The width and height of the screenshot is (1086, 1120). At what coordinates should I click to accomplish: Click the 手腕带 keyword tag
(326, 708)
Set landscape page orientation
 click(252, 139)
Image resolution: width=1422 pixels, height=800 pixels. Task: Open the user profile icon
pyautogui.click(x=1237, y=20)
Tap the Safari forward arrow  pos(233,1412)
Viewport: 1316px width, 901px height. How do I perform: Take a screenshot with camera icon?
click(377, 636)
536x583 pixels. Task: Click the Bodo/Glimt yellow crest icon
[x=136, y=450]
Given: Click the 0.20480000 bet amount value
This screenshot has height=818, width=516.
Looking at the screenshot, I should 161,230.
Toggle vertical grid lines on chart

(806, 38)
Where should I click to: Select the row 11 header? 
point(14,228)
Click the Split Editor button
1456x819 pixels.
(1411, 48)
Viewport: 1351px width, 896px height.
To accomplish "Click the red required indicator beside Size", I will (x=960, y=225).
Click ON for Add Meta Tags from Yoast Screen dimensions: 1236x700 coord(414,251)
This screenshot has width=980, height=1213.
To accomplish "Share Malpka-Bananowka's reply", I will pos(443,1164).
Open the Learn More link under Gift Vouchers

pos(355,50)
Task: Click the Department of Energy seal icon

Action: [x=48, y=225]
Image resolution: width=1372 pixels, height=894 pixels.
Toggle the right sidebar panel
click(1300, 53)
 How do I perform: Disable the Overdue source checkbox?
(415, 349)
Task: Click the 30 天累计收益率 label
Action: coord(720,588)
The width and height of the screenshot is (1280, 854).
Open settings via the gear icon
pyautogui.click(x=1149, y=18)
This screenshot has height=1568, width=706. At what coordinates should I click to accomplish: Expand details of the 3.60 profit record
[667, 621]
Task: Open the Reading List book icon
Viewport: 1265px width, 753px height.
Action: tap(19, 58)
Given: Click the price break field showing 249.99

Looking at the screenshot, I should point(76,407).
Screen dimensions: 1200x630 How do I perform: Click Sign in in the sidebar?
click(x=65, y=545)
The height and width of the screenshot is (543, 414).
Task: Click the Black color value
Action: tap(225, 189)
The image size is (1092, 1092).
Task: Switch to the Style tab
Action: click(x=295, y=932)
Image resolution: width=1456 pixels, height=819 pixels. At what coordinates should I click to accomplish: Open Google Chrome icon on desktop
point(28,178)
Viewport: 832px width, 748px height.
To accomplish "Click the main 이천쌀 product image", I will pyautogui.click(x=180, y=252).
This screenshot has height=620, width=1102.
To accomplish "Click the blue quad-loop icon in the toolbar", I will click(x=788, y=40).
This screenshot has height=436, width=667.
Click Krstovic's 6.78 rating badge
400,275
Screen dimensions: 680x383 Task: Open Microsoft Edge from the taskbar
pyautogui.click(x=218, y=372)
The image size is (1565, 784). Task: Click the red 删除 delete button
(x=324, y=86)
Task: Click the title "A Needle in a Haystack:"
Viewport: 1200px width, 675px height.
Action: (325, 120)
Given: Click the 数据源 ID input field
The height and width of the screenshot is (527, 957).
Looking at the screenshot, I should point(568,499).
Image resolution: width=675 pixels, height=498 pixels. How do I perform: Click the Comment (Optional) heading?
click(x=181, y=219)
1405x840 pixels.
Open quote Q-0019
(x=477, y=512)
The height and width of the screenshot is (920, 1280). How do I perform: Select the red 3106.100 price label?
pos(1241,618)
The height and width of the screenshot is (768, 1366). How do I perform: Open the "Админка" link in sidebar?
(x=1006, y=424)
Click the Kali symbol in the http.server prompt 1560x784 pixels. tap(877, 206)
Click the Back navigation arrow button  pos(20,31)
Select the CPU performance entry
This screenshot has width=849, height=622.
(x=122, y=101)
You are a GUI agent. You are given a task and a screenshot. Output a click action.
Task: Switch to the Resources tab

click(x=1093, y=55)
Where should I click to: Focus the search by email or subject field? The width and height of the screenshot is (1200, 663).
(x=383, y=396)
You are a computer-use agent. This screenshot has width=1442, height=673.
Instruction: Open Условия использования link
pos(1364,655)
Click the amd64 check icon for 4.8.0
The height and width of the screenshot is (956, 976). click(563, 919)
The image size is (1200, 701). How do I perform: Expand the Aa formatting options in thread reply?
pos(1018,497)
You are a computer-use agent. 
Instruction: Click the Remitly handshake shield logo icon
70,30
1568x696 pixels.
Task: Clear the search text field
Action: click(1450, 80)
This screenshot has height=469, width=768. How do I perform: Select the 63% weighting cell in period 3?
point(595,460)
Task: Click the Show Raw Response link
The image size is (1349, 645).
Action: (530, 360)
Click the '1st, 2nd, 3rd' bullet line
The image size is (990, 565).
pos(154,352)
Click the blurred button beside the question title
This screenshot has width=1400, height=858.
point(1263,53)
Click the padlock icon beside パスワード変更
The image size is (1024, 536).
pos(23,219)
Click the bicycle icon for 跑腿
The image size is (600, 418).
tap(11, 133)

####

*Exercise*.
Check the listing for the word "title". Show each line that has it.

*Exercise response*.
Task: Click the title "A Needle in a Haystack:"
Click the blurred button beside the question title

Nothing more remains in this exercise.